The verses of A Place in this World depict a narrator who is seeking despite not knowing precisely what she hopes to find. She opens the song by stating: “I don’t know what I want.” According to the chorus, the only thing she does know is that she’s “alone, on [her] own.” She repeatedly states
“I’m just a girl
Trying to find a place in this world.”
References to sunshine and rain hint at Swift’s mixed emotions towards her search.
Literary Device Demonstration:
In the second verse, Swift quotes Shakspeare by using the phrase “wearing my heart on my sleeve.” In Act I, scene i of Othello, the villain Iago declares that the day he reveals his true motives, he
“will wear my heart upon my sleeve
For daws to peck at.”
In Iago’s opinion, putting your heart on your sleeve is dangerous. The sleeve is the wrong place for the heart, and it gives others the opportunity to harm it.
In addition to the direct comparison of Swift and Iago, Swift’s quotation of Shakespeare creates an intertextual dialogue with the plot of Othello. Although Othello is a general in the Venetian Army, he is not originally from Venice. Viewed perpetually as an outsider, Othello is without a secure place in this world, and the result is Tragedy. Swift’s allusion heightens the stakes of being “placeless” for readers who can put these two works in dialogue with one another.
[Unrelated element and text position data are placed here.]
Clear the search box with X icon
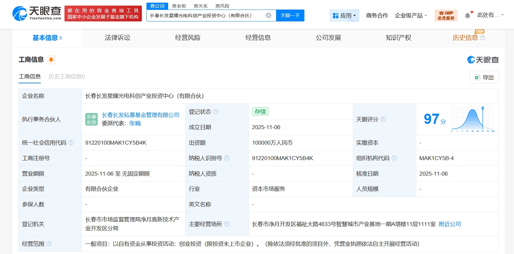 tap(269, 15)
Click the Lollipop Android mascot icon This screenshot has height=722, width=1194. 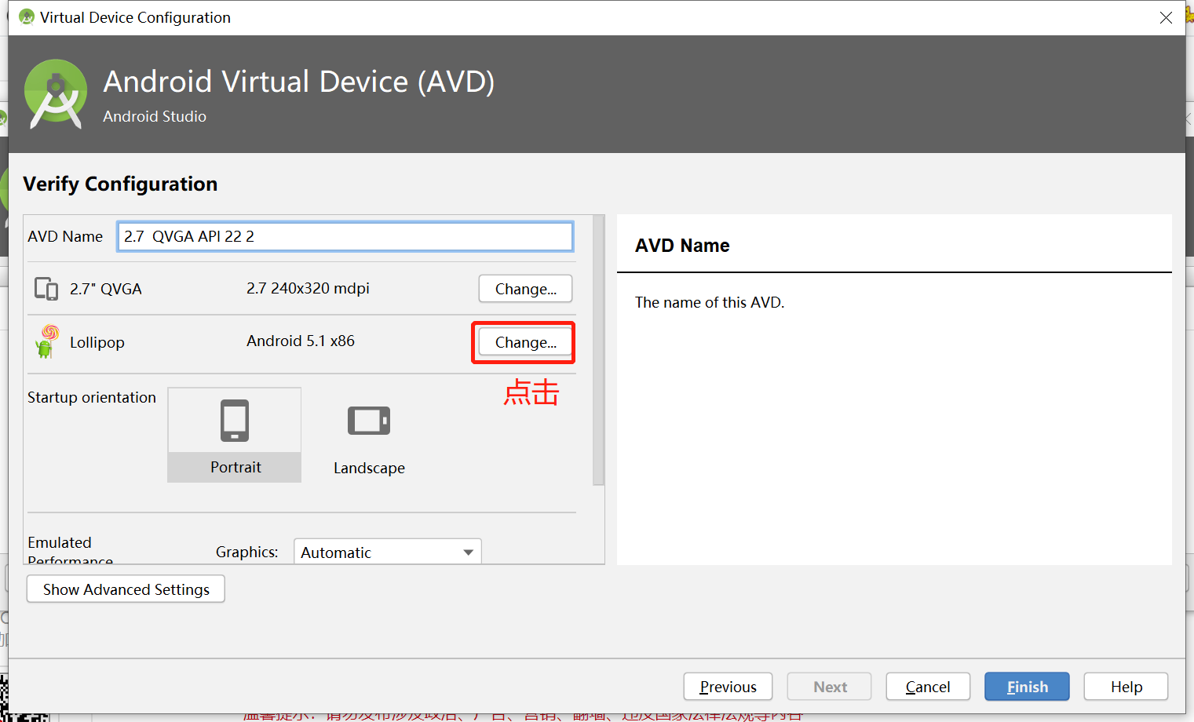click(x=46, y=342)
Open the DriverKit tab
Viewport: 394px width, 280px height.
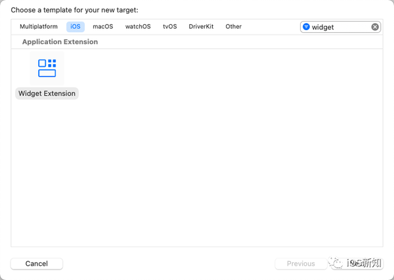pos(201,27)
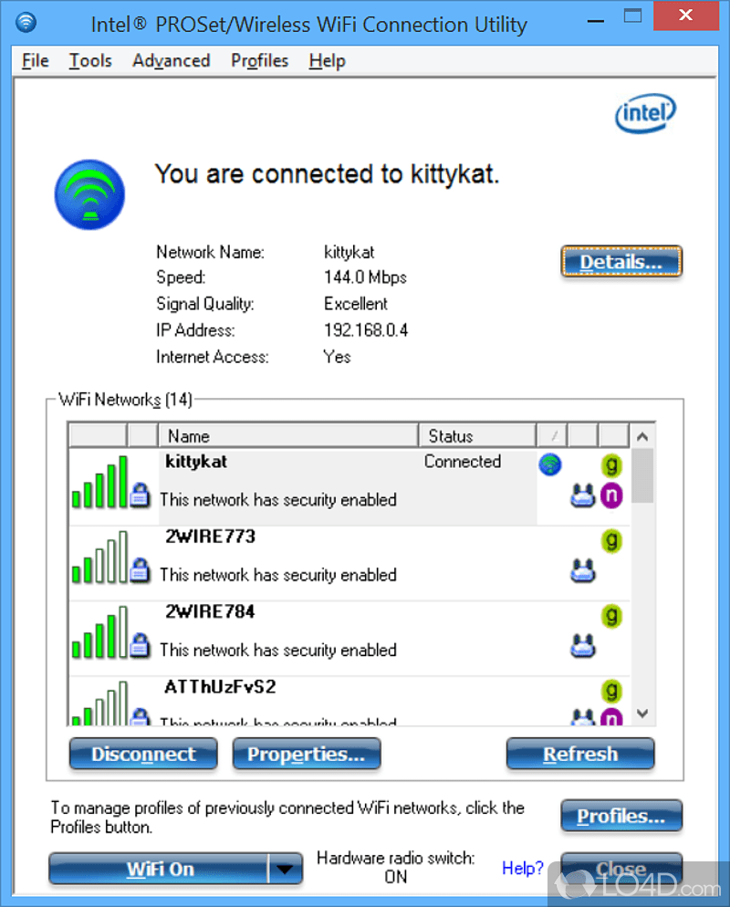The height and width of the screenshot is (907, 730).
Task: Click the purple n band icon for kittykat
Action: point(611,495)
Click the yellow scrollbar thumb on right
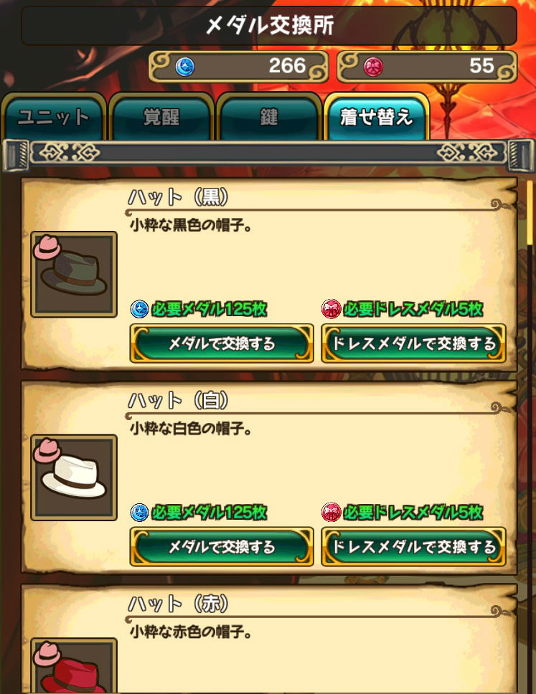 (530, 211)
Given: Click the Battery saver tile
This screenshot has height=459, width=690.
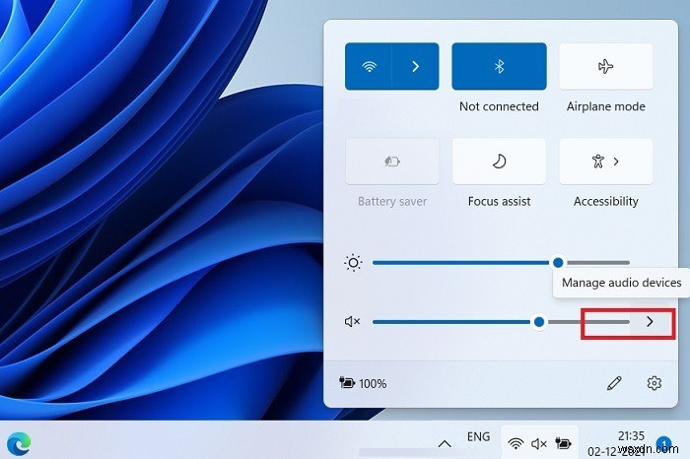Looking at the screenshot, I should 392,162.
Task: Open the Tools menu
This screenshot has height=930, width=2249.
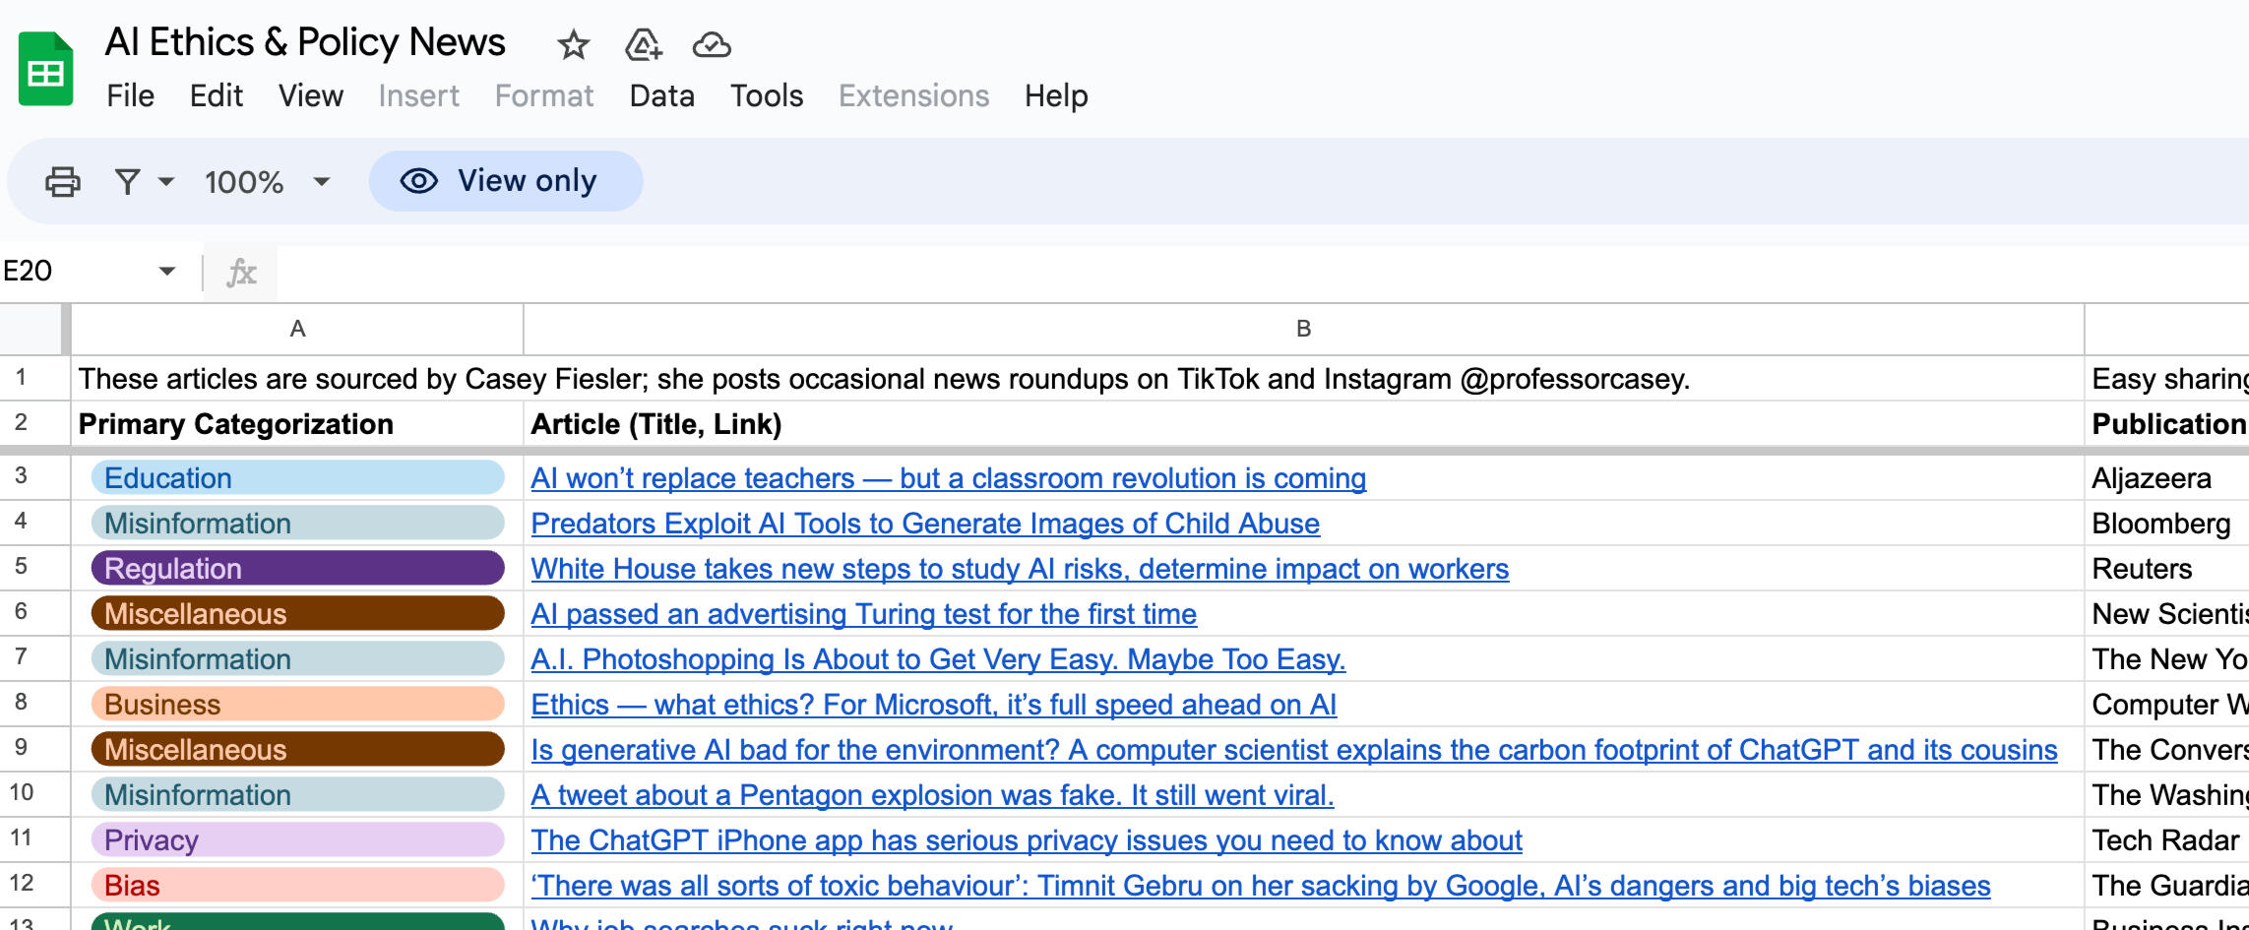Action: [767, 95]
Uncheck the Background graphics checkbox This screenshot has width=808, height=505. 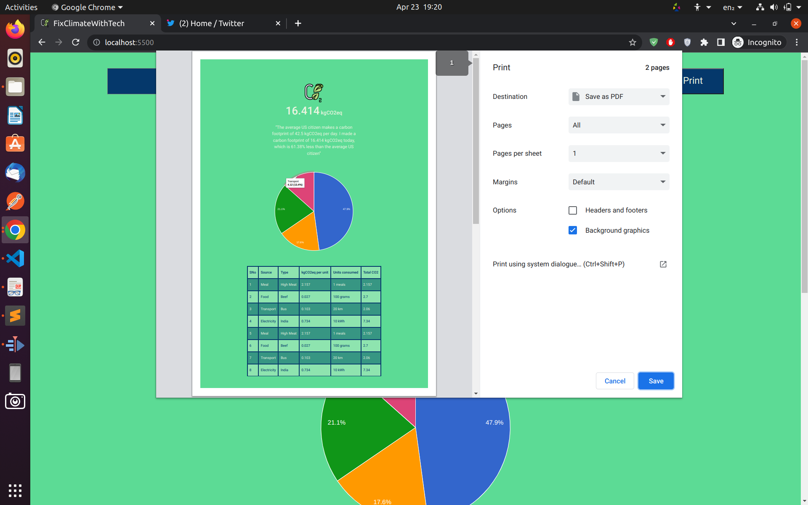(x=573, y=230)
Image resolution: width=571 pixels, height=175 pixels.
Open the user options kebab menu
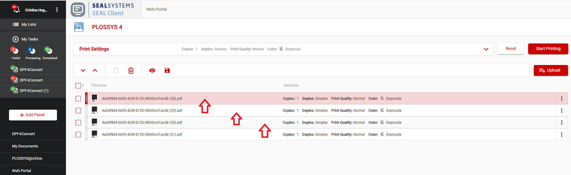[x=57, y=10]
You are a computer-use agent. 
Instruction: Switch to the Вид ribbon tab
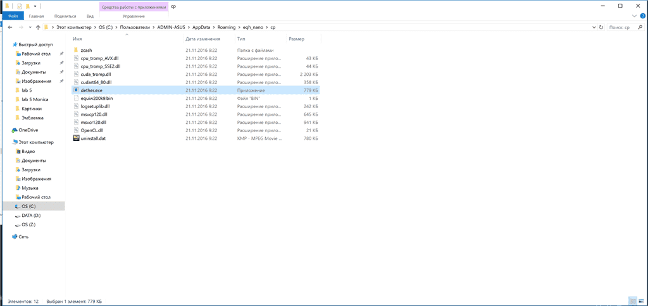coord(90,16)
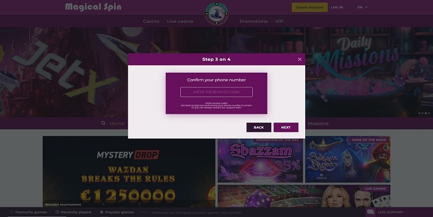Close the Step 3 on 4 dialog
The height and width of the screenshot is (217, 433).
pyautogui.click(x=300, y=59)
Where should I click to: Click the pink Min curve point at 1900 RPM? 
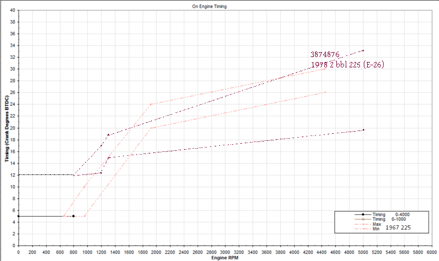[x=150, y=128]
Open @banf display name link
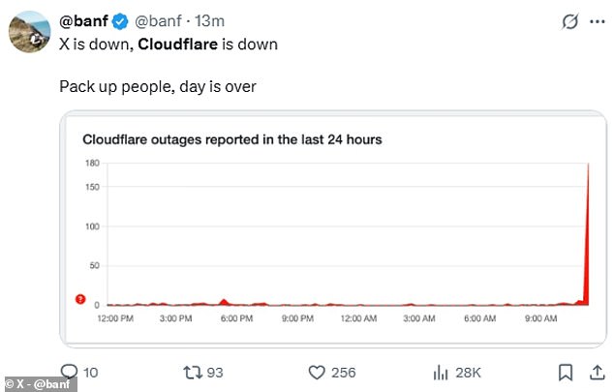The image size is (614, 392). (83, 21)
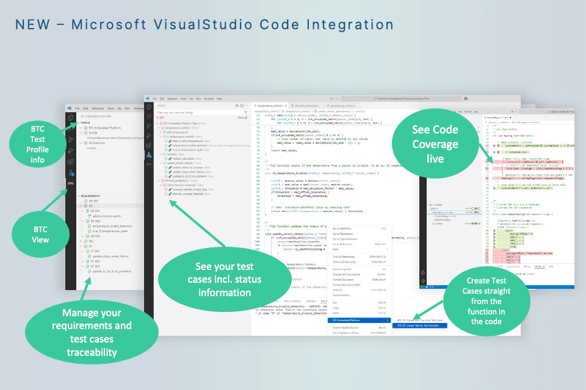Open the Explorer icon in left window's activity bar
The width and height of the screenshot is (586, 390).
tap(71, 117)
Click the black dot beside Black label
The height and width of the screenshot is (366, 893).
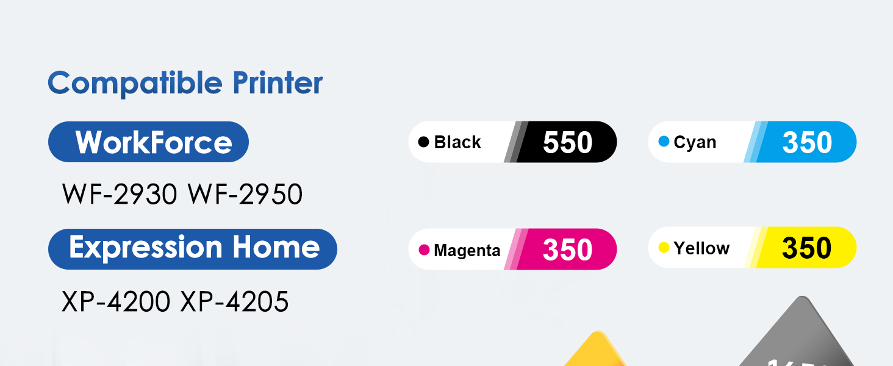click(x=423, y=142)
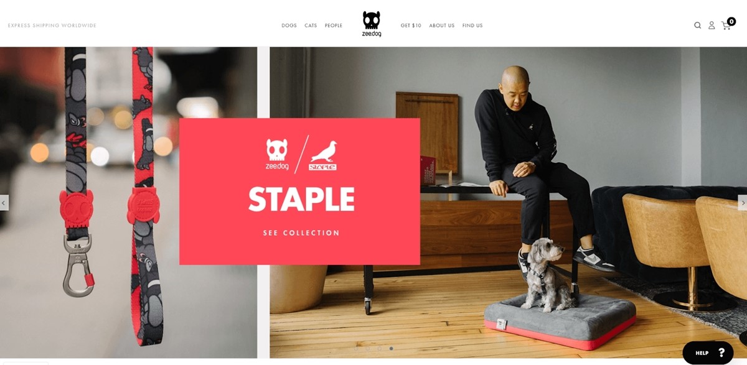Click the question mark in Help bubble
This screenshot has width=747, height=365.
[721, 353]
As the fourth song on Taylor Swift’s debut album, A Place in This World introduces a new trio and a new theme. The first three songs (Tim McGraw, Picture to Burn, and Teardrops on my Guitar) feature a narrator grappling with what it means to exist within time. With A Place in this World, Swift shifts to a trilogy of songs that grapple with geospatial existence. Swift explicitly declares the shift, saying, “tomorrow’s just a mystery, oh yeah / But that’s okay.” The future — time — is beyond her understanding, but Swift has now accepted the profound enigma.* The next three songs on the album (A Place in this World, Cold as You, and The Outside) wrestle instead with location.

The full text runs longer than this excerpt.